Katar-Kapitän Hassan Alhaydos sagte in der Pressekonferenz vor dem Spiel: „Wir sind sehr stolz und aufgeregt.“ “Es gibt keine größere Ehre.” Das Al-Bayt-Stadion wurde, wie die meisten der acht WM-Stadien, wieder aufgebaut. Der Name bezieht sich auf die traditionellen Zelte der katarischen Nomaden, und das Äußere erinnert an solche Zelte.

„Sie mussten oft 16-Stunden-Tage arbeiten“, berichten Gastarbeiter.

Das zeltartige Stadion wurde hauptsächlich von Gastarbeitern gebaut. Das Al-Bayt-Stadion ist auch Teil der ausbeuterischen Arbeitsbedingungen, die die Schaffung der öffentlichen Infrastruktur der Weltmeisterschaft weitgehend dominierten – minderwertiger Veranstaltungsort, Schrottverträge, illegale Agenturgebühren.

Gastautor Nagindar Yadav aus Nepal teilt seine Erfahrungen im WDR-Podcast „Die WM-Sklave“. Yadav sagte: „Wir fühlten uns wie Sklaven, eigentlich waren wir schlimmer als Sklaven. Wenigstens hatten die Sklaven etwas zu essen.“ Er arbeitete zwischen 2018 und 2019 etwa ein Jahr lang auf der Baustelle des Al Bayt-Stadions. Zurück in Nepal sagte er im WDR: „Wir müssen mindestens 10 Stunden am Tag arbeiten, meistens 16 Stunden.“

Yadav sagt, ihm stehen monatlich 280 Euro zu. Das Geld wurde unregelmäßig oder gar nicht ausgezahlt. Er berichtet von Gewalt durch Beamte: “Als wir neu im Unternehmen waren, wurden sieben Arbeiter im Firmenbüro schwer geschlagen.”

“Zwei Arbeiter sind vor meinen Augen gestorben”

Und es spricht über den Tod. Yadav sagte: „Wir hatten Angst um unsere Sicherheit.

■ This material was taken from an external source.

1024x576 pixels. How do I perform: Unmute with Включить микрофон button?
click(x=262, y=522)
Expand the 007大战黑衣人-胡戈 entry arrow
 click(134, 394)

Vor allem in der Höhe.“ Zwei Arbeiter starben vor meinen Augen. Einer von ihnen fiel vom Aufzug und der andere vom Kran. Sie starben vor unseren Augen. Wir standen unter Schock und wollten unsere Arbeit nicht fortsetzen. Aber die Inspektoren haben uns gezwungen.”

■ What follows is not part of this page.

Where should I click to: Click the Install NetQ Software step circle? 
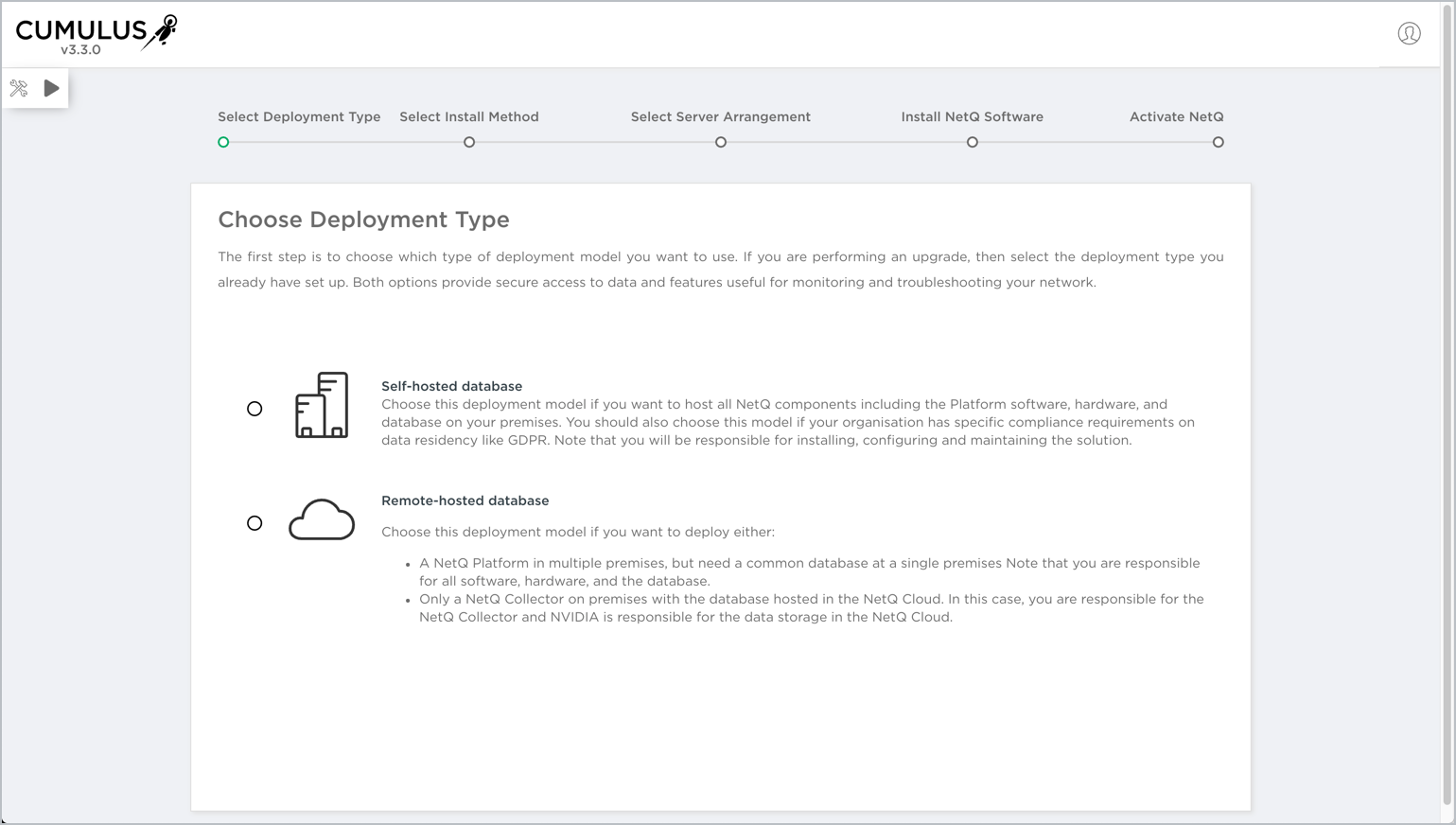tap(973, 142)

Yadav hatte eine Mitteilung über den Tod von zwei Arbeitern im Mai 2019 und einem weiteren Kollegen unterzeichnet. Damals räumte die FIFA erstmals öffentlich ein, dass es auch auf WM-Baustellen zu Verstößen gegen internationale Arbeitsnormen gekommen war. In der Vergangenheit hat die FIFA dies immer bestritten. Das Organisationskomitee der WM wies damals alle Vorwürfe zurück.

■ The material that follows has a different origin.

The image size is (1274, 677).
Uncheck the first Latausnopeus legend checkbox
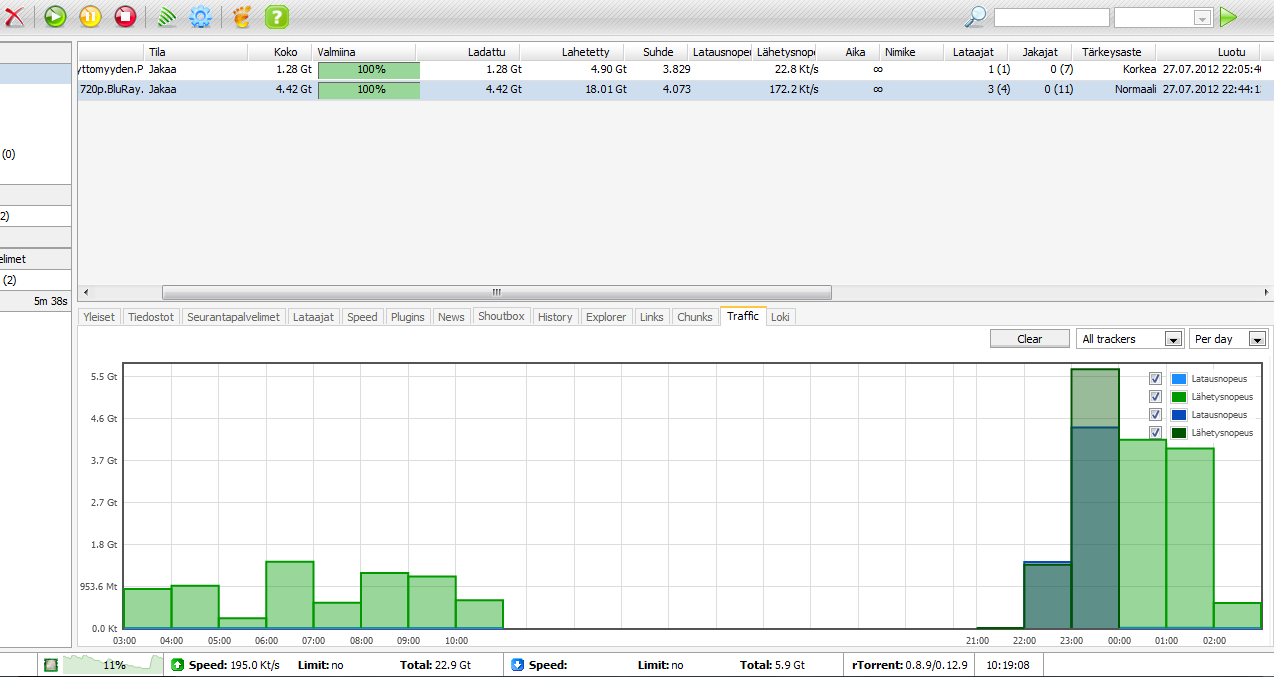point(1155,379)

Menschenrechtsorganisation: „Klassischer Fall von Zwangsarbeit“

Am Tag der Eröffnungsfeier ist das Stadion nun fertig. Das modernste Gebäude leitet den wichtigsten Fußballwettbewerb ein. Die Menschenrechtsorganisation Equidem verzeichnet in ihrem jüngsten Bericht viele Fälle von Diskriminierung und Missbrauch auf den Baustellen der WM-Stadien.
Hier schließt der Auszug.